Speciation by local adaptation and isolation by distance in extended environments

Abstract

Speciation is often associated with geographical barriers that limit gene flow. However, species can also emerge in continuous homogeneous environments through isolation by distance. When the environment is not homogeneous, natural selection contributes to differentiation by local adaptation and tends to facilitate speciation. To explore how isolation by distance and adaptation combine to determine species diversity, we implemented a model regulated by these two components. The first is implemented via mating restrictions on spatial proximity and genetic similarity. The second is realized by an ecological phenotype subjected to adaptation by natural selection. We consider scenarios where the environment is either homogeneous, with a single ecological optimum, or heterogeneous with two distinct optima. We show that the interplay between selection and isolation by distance affect not only species formation but also phenotypic distributions and speed of speciation. In homogeneous environment, speciation occurs only under restrictive mating, but it takes longer if selection is weak. In contrast, in heterogeneous environments with two local optima and strong selection, species well adapted to each of the optima emerge along the spatial structure, leading to the formation of groups with distinct phenotypes. Permissive mating leads to the formation of only two species, each occupying one of the optima; restrictive mating leads to several species per optimum, in a much faster speciation process. Interestingly, when selection is weak and mating is restrictive, several species form, but the process is slow. Moreover, species average phenotypes do not remain constant over generations, causing the phenotypic distribution to oscillate, never reaching a stationary pattern.

Figures (5)

• Figure 1: Representation of the model: the lattice with $M$ individuals is divided into two environments. An individual is selected and chooses a genetically compatible mating partner within a radius $S$, such that $D_{ij} < G$. The offspring inherits a random combination of reproductive loci from both parents. Each locus may mutate with a given probability, flipping the value of the binary allele. The phenotype is determined by the sum of the loci in the environmental chromosome, which determines the offspring's fitness. The new generation of individuals replaces the old one, and the process is repeated over time, allowing the population to evolve under the influence of mutation, selection, and reproductive constraints.
• Figure 2: Diversification dynamics in homogeneous environments. (a) Evolution of species richness, $N_{spp}(t)$, and (b) total population size, $M(t)$, averaged over 50 simulations. (c--f) Phenotypic density distributions $d(P)$ and corresponding spatial organization at selected times (shown in (a) by symbols) for a representative replica and different parameter values: (c) $\sigma_e = 0.05$, $G = 0.05B$ -- strong selection and restrictive mating; (d) $\sigma_e = 0.4$, $G = 0.05B$ -- weak selection and restrictive mating; (e) $\sigma_e = 0.05$, $G = 0.3B$ -- strong selection and permissive mating; (f) $\sigma_e = 0.4$, $G = 0.3B$ -- weak selection and permissive mating. Dots represent individuals and are proportional to the environmental trait. Different colors represent species.

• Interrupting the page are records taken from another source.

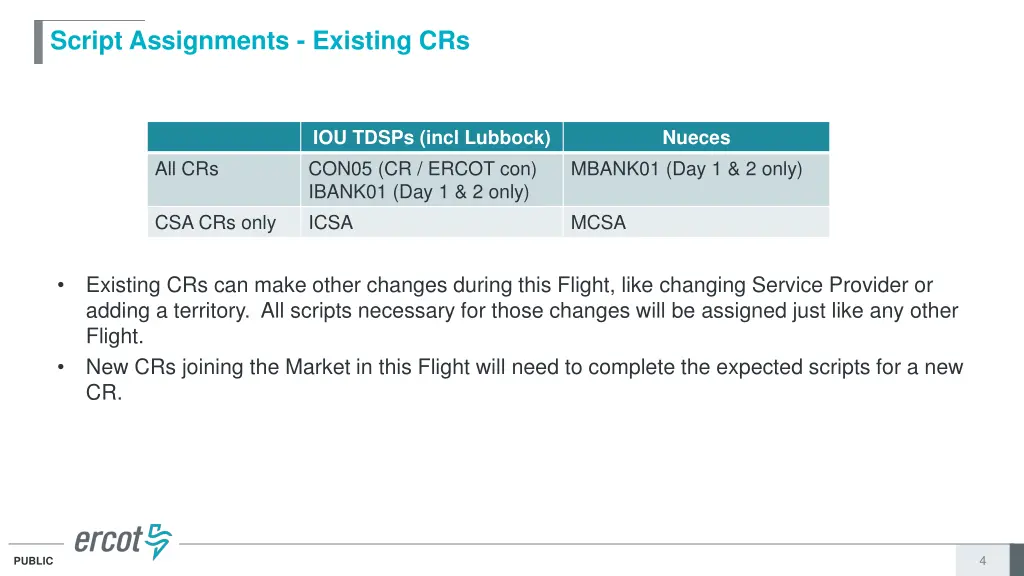Click the Nueces column header
Viewport: 1024px width, 576px height.
coord(696,137)
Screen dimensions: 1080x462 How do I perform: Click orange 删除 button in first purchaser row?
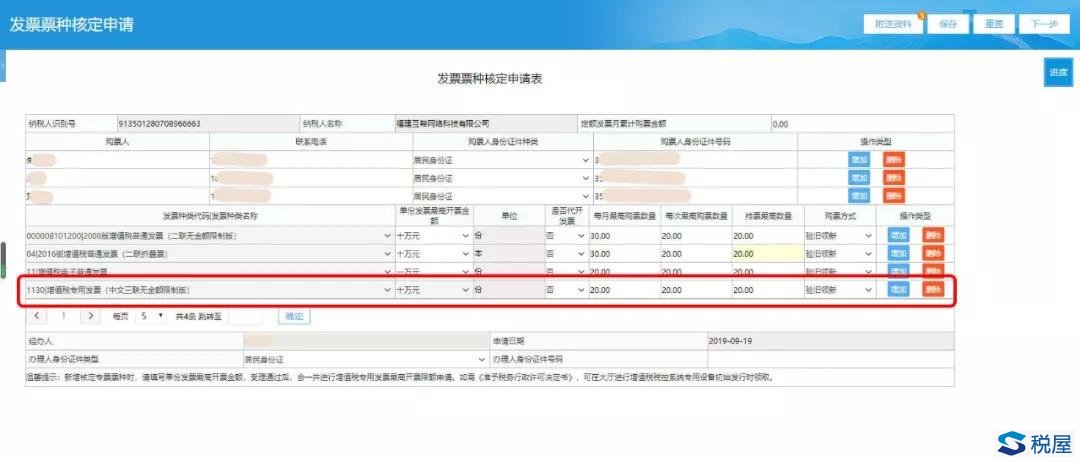pos(893,160)
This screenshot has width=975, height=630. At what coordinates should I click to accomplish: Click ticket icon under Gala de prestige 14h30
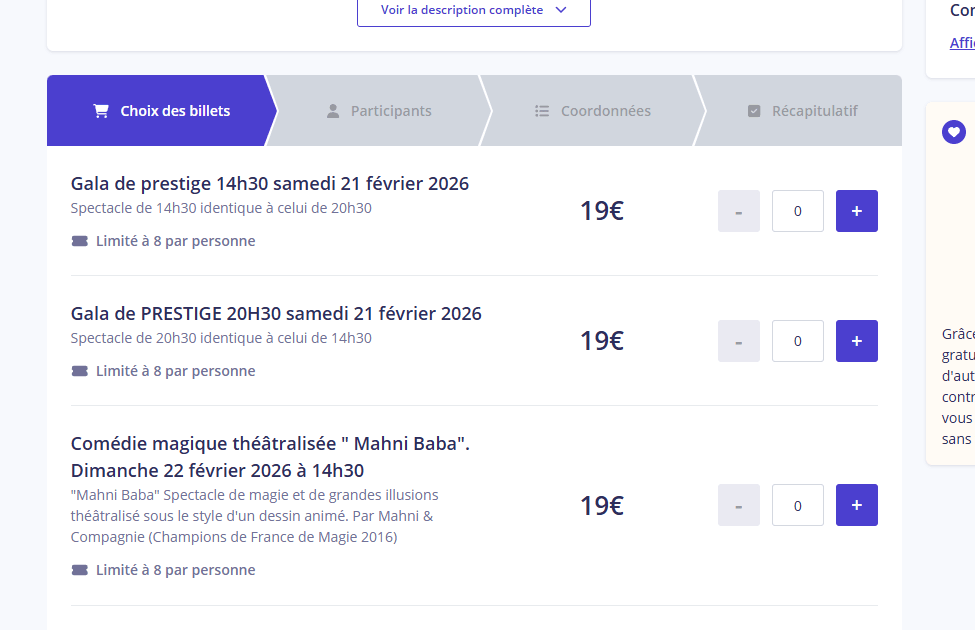pos(80,241)
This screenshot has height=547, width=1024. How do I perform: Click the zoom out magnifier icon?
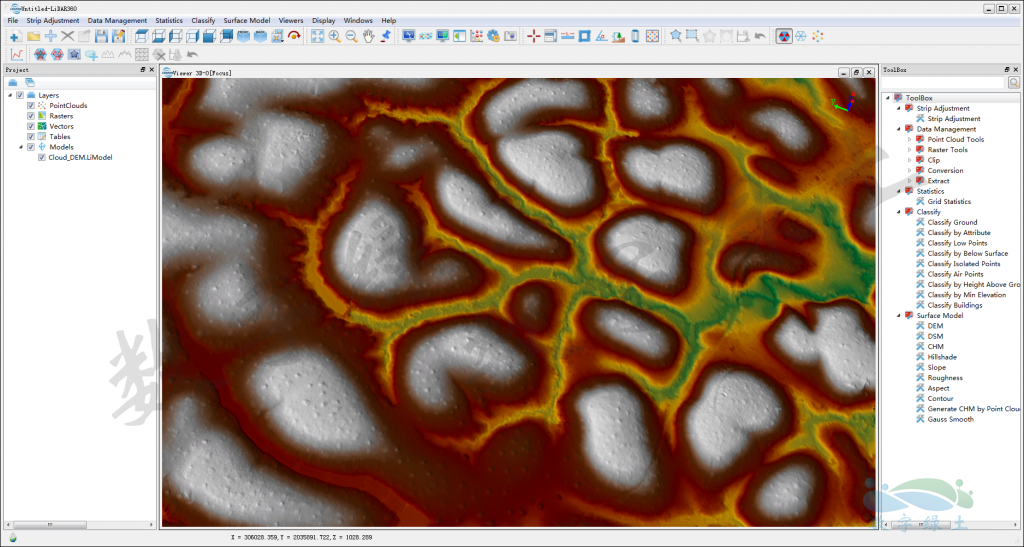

• Figure 3: Diversification dynamics in heterogeneous environments. (a) Evolution of species richness, $N_{spp}(t)$, and (b) total population size, $M(t)$, averaged over 50 simulations . (c--f) One instance of phenotypic density distributions $d(P)$ and corresponding spatial organization at representative times (pointed in (a) by symbols) for different parameter values: (c) $\sigma_e = 0.05$, $G = 0.05B$ -- strong selection and restrictive mating; (d) $\sigma_e = 0.4$, $G = 0.05B$ -- weak selection and restrictive mating; (e) $\sigma_e = 0.05$, $G = 0.3B$ -- strong selection and permissive mating; (f) $\sigma_e = 0.4$, $G = 0.3B$ -- weak selection and permissive mating. Dots represent individuals and are proportional to the environmental trait. Different colors represent species.

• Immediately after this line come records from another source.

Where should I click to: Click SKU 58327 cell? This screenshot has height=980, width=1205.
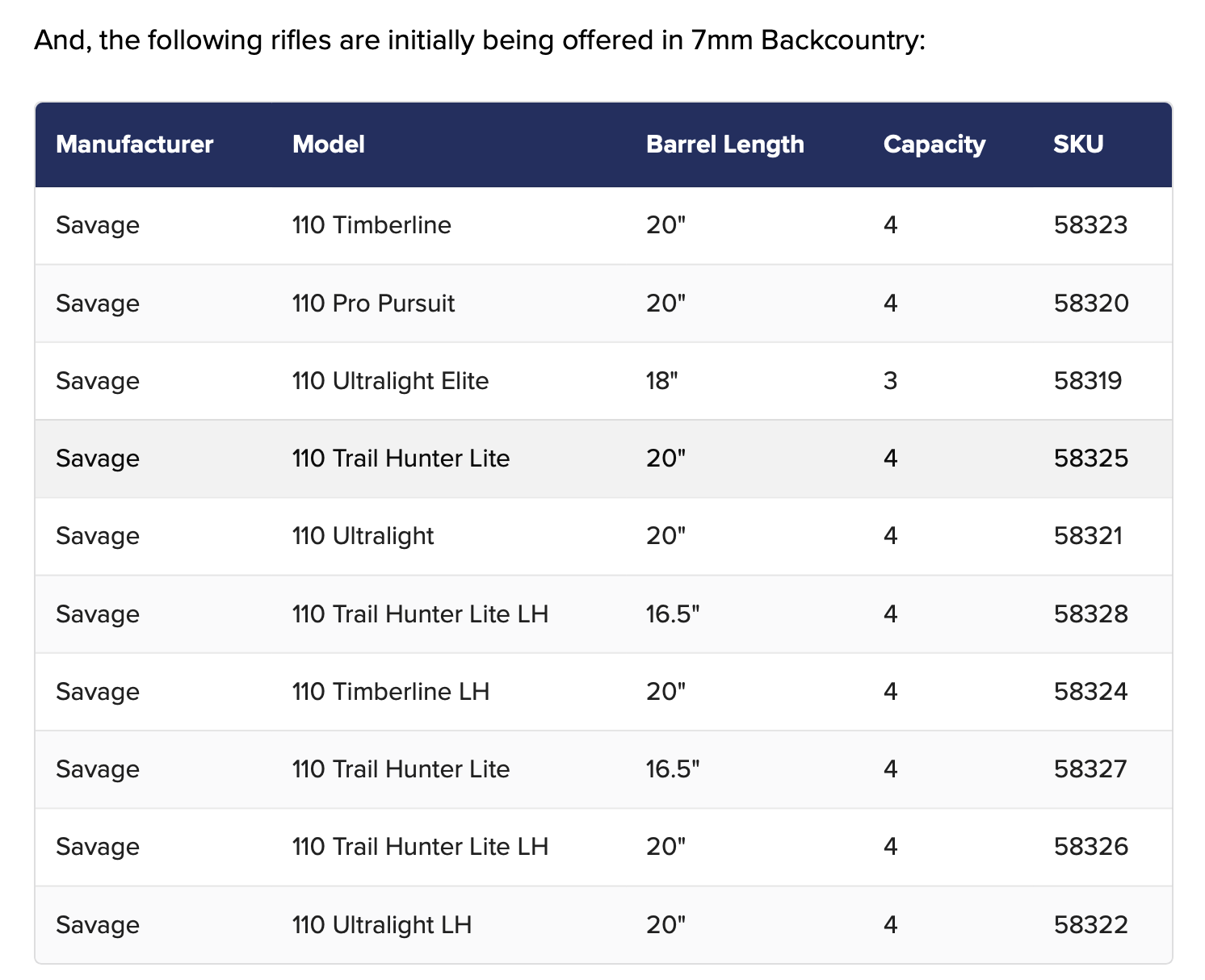pos(1090,769)
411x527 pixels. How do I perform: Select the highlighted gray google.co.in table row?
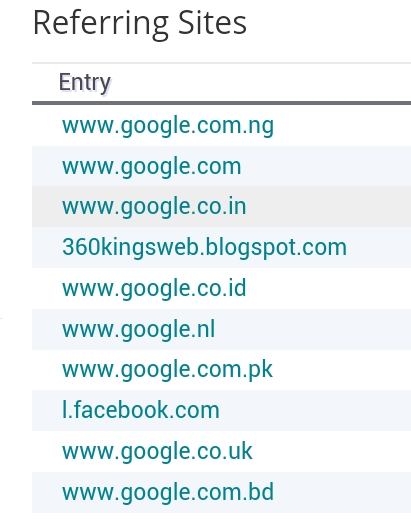(221, 206)
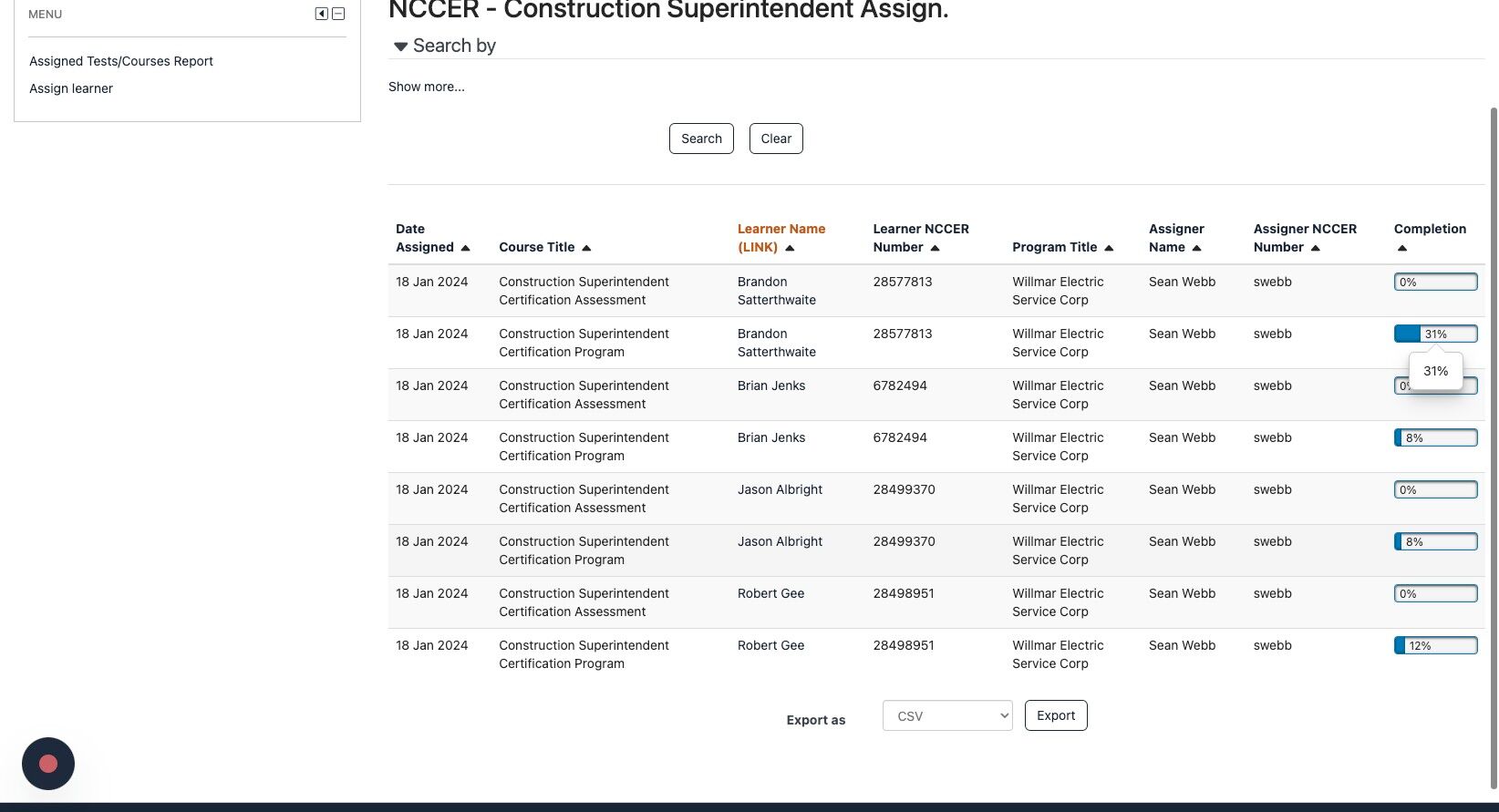Sort by Course Title arrow icon

(586, 248)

• Figure 4: An instance of the phenotypic distribution over time for the case of weak selection ($\sigma_e = 0.40$) and restrictive mating ($G = 0.05B$). Phenotypic peaks oscillate between the local optima and 0.5, which is the expected value by random mutations and drift only -- instead of reaching a static equilibrium on local optima. Colored bars refer to different species.

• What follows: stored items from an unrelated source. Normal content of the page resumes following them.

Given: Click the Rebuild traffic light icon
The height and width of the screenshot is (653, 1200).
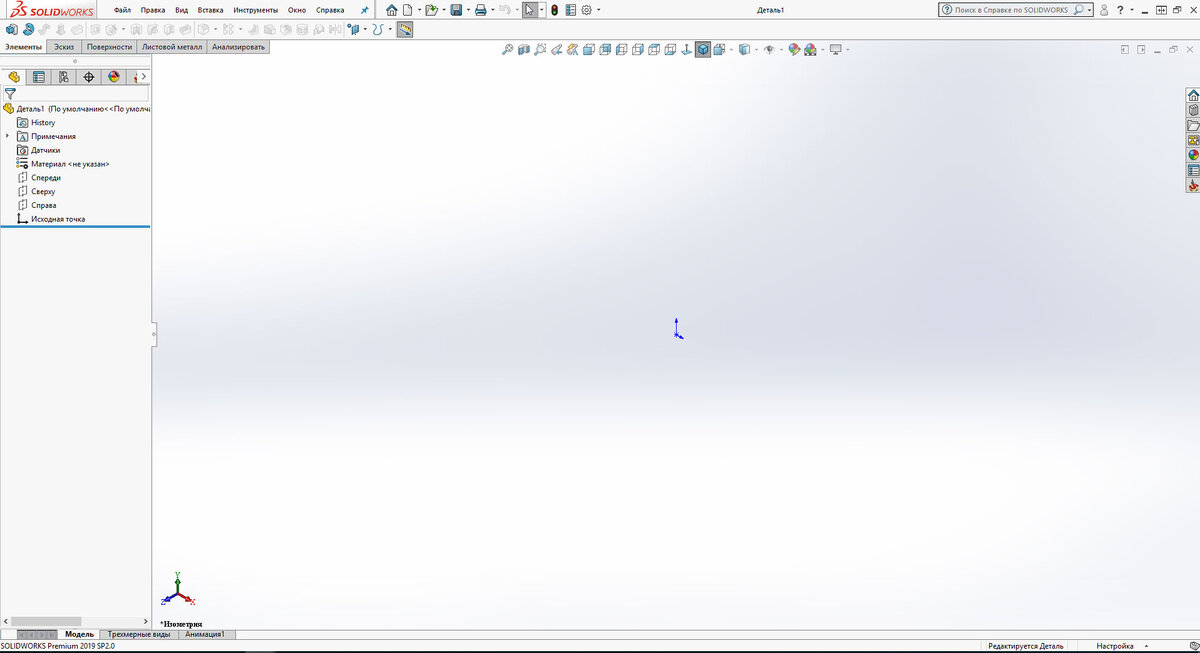Looking at the screenshot, I should 554,10.
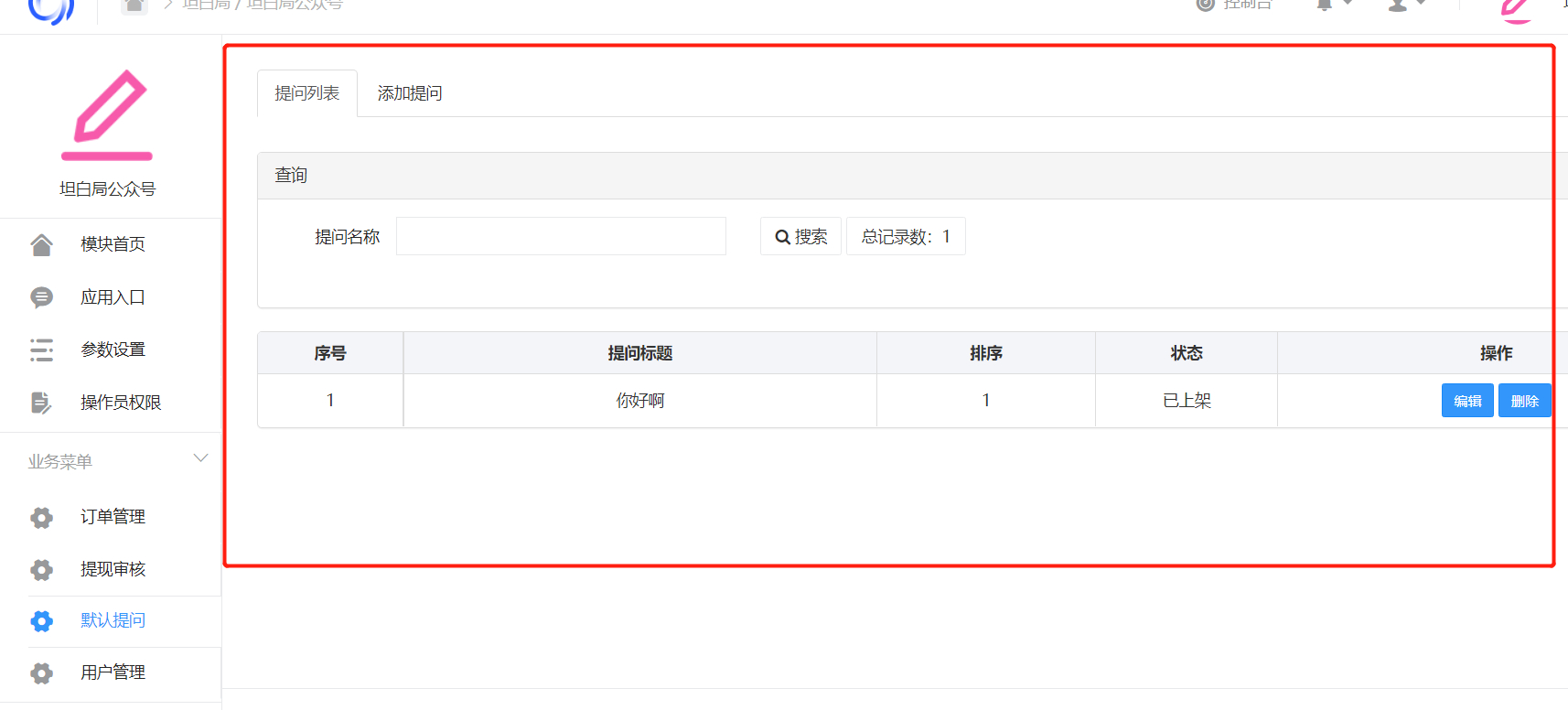Click the home icon beside 模块首页
The width and height of the screenshot is (1568, 710).
(41, 245)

• Figure 5: Individual-level genetic differentiation versus geographic distance at $t=5,000$ on a log-log scale. Pairwise Euclidean geographic distance is plotted against genetic distance $D_{ij}$ (Eq. \ref{['eq::Dij']}). In each panel, colored dots represent pairs of individuals belonging to the same species (intraspecific), while gray dots represent pairs from different species (interspecific). (a--b) Restrictive mating regime ($G=0.05B$) showing a gap between intra- and inter-specific genetic distances under strong (a) and weak (b) selection. (c--d) Permissive mating regime ($G=0.30B$) where diversification only occurs under strong selection (c). Solid black lines represent the intra-specific linear regression (slopes 0.14--0.33), while dashed black lines indicate the total population regression, which captures inter-specific genetic gaps (slopes up to 0.92). Data points represent all possible pairwise combinations from a single representative simulation.